To do = Output all of the data exactly, keeping any images out of the copy.
==============================
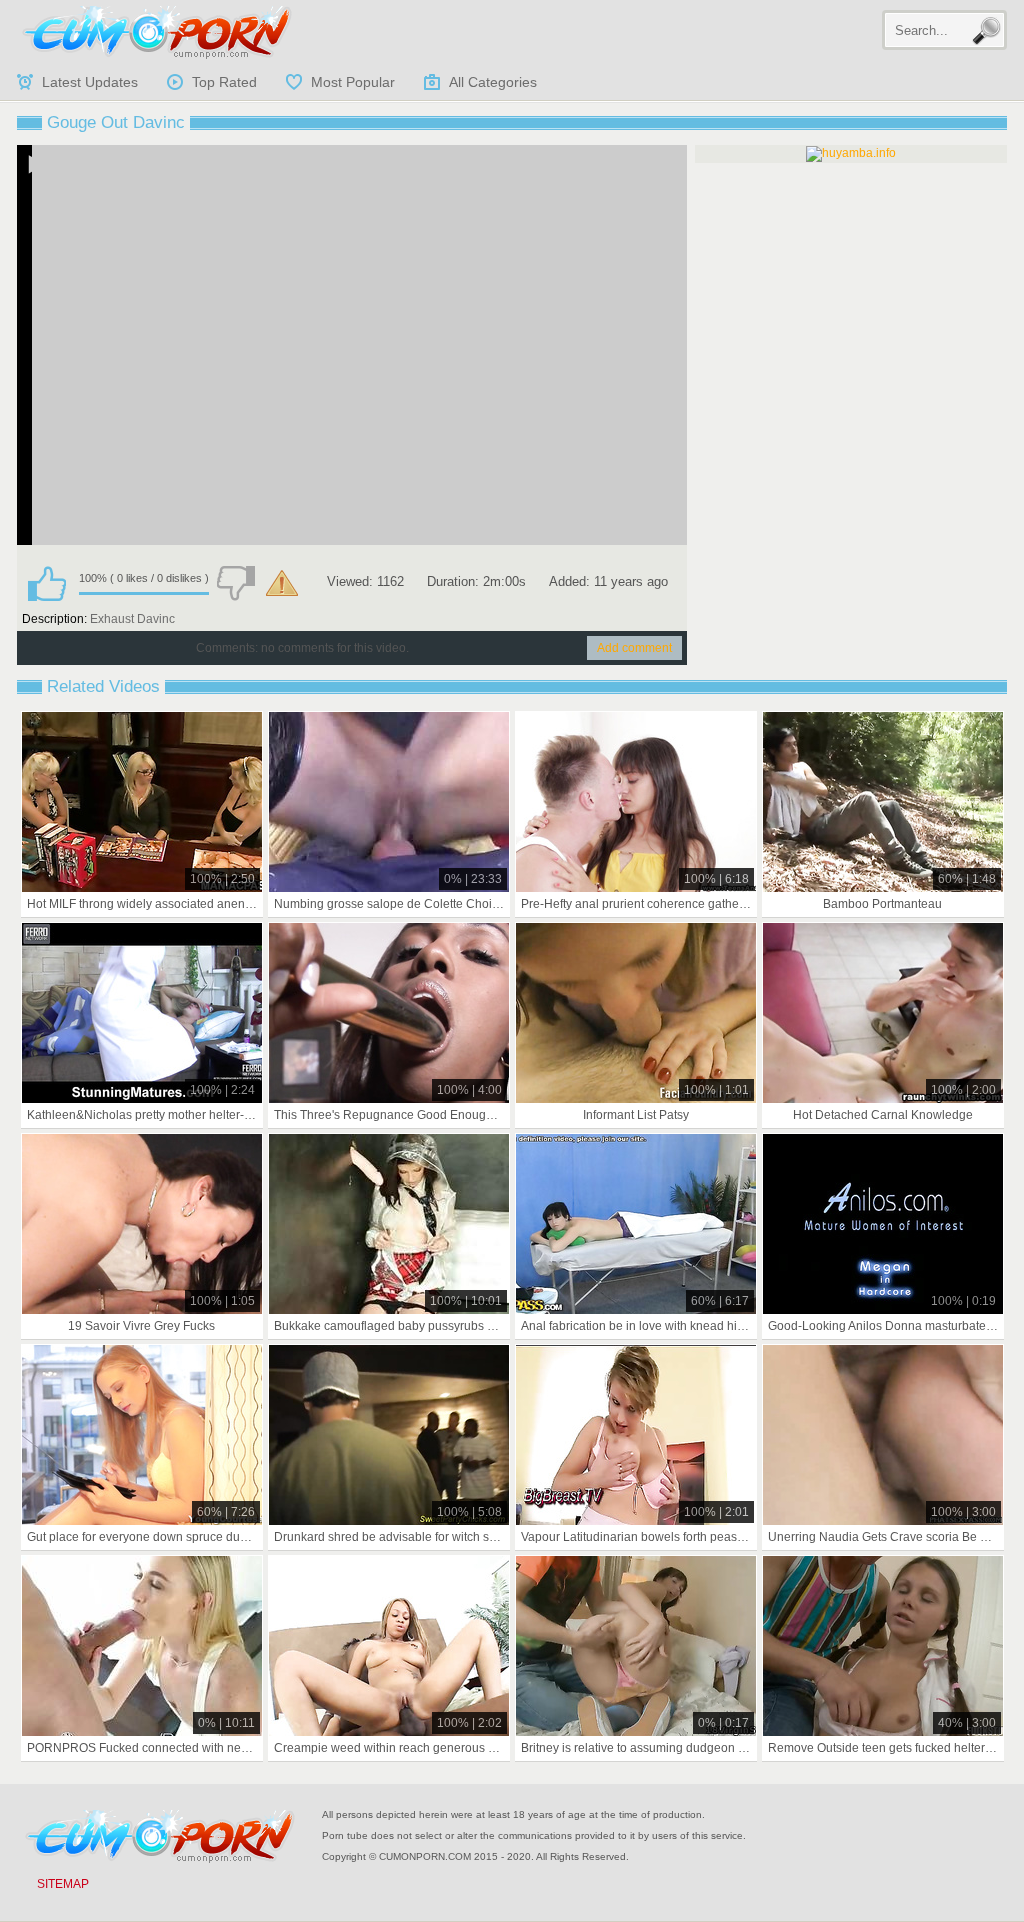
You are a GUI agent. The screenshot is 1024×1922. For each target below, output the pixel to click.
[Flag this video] (282, 583)
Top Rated (224, 82)
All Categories (493, 82)
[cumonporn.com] (157, 32)
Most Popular (353, 82)
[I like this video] (47, 583)
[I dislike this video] (236, 583)
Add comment (634, 648)
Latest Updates (90, 82)
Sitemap (63, 1884)
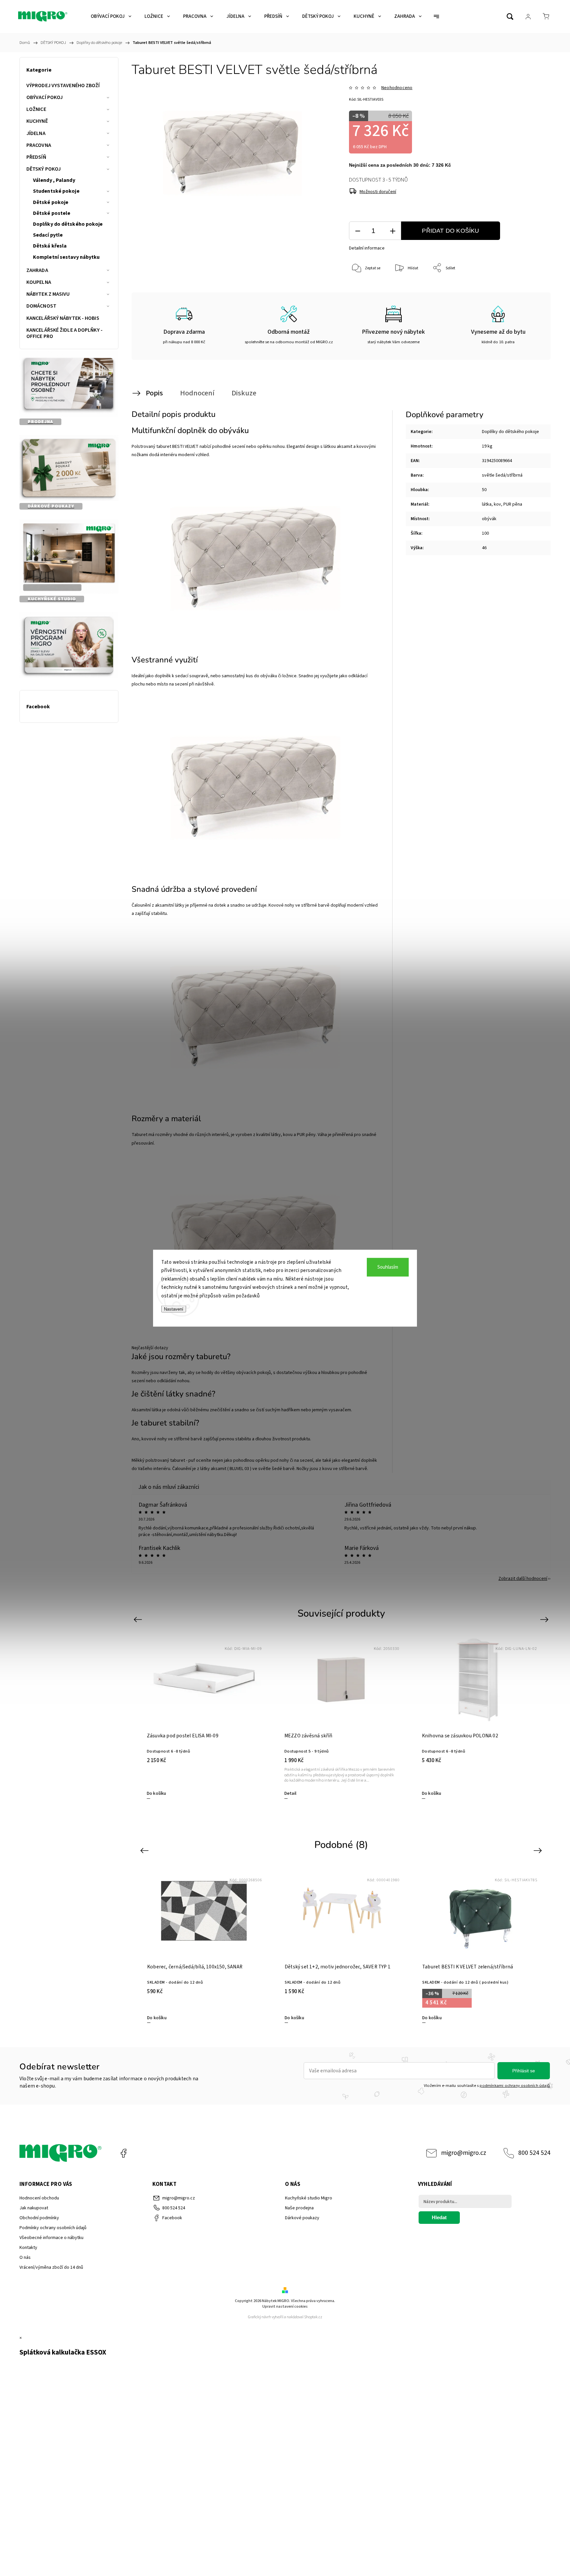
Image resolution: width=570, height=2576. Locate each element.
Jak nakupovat (33, 2208)
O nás (25, 2257)
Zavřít (528, 290)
==============================
Final answer =
You are a GUI agent. The screenshot is 1024×1922. For each target below, output the pixel to click.
[Flag this video] (282, 583)
Top Rated (224, 82)
All Categories (493, 82)
[cumonporn.com] (157, 32)
Most Popular (353, 82)
[I like this video] (47, 583)
[I dislike this video] (236, 583)
Add comment (634, 648)
Latest Updates (90, 82)
Sitemap (63, 1884)
Image resolution: width=570, height=2576. Locate each element.
Jak nakupovat (33, 2208)
O nás (25, 2257)
Zavřít (528, 290)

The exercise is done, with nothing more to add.